24 hours after the 1-0 win against Go-Ahead Deventer, Celtic manager Jock Stein, according to the papers, was still in a foul mood, as this headline might suggest;-

  Stein Lashes Out As Celts Flop

 

While, in his other role, as manager of the Scottish national football side, he had even bigger problems;-

 

Disaster Night For Scots Caps

crerandCrerand                    

Carried off  (Man U v Helsinki)

 

 

 

collinsCollins

Broken Leg    (Torino v Leeds)

 

 

 

 


 

Up High

Britain’s tallest (and ugliest) building, the 620-feet Post Office Tower, which was inaugurated by the Prime Minister today, appears as a kind of exclamation mark against the London sky.

 

Leaving

Mr Ian Smith, Prime Minister of Rhodesia, left the cabinet room at number 10 Downing Street yesterday, shook hands with Mr Harold Wilson and Mr Arthur Bottomley, Commonwealth Secretary and turning to face reporters outside said “We have agreed to differ”.

 

Feeling Better

President Johnson of the USA yesterday underwent successful surgery for the removal of his gall bladder and within two hours of the operation, praised his doctors for doing a ‘splendid job’.


 

 

Visitors from the Capital

Next up in the league was Hearts, only a few days later. Frankly, the Jam Tarts were not good travellers, like many sides much better at home than away.

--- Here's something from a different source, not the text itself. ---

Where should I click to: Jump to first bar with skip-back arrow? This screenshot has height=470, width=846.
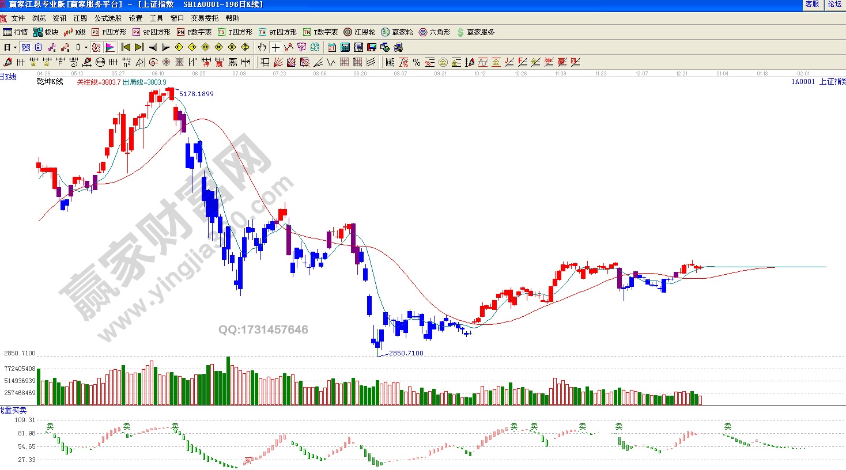pos(126,47)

At that time of the season, they were only a few points adrift of Celtic, yet they had good players – including future Celts in Chris Shevlane and Willie Wallace – and it was something of a mystery why they did not do better.

Obviously, the manager had not been happy with the performance against our Dutch visitors but would he regard that night as just a case of a side not fully rising to the challenge or one that needed some changes? To be perfectly honest, when a side is playing a two-legged European tie and is 6-0 up from the first leg – away – it is hard for the players to be truly up for the second game. They have already proved that they are the superior side; even on grounds of not belittling fellow professionals, it would not be surprising if they took their feet off the gas in any return.

 

Non-commital

Well, at the press conferences the day before the match against Hearts, Mr Stein was saying nothing, merely acknowledging that the chosen eleven would be announced shortly before kick-off.

However, one announcement that had us all wondering was when, as there was no second-team match on that day, all the reserve players were told to report to Celtic Park before the game. Were big changes in the pipeline? Or was it just an exercise designed to improve morale?

 

Change of Venue?

Neither Celtic – nor Hibs for that matter – had been totally enamoured with the choice of Ibrox for the League Cup semi-final tie. Naturally, as Rangers played in the other semi, favouritism had to be avoided and that match had to be at a venue away from the Light Blues home ground. However, both the Celtic and Hibs boards believed that that clash between their clubs should also have taken place at the national stadium, as it would give their players an exposure to the ground where they might have play in a final. Moreover, they argued, even on the grounds of equality, surely all the four clubs involved in the semi-finals should be treated equally.

So, Celtic put forward a proposal to the Scottish League that the venue for the semi-final replay should be switched to Hampden. They then had to wait………..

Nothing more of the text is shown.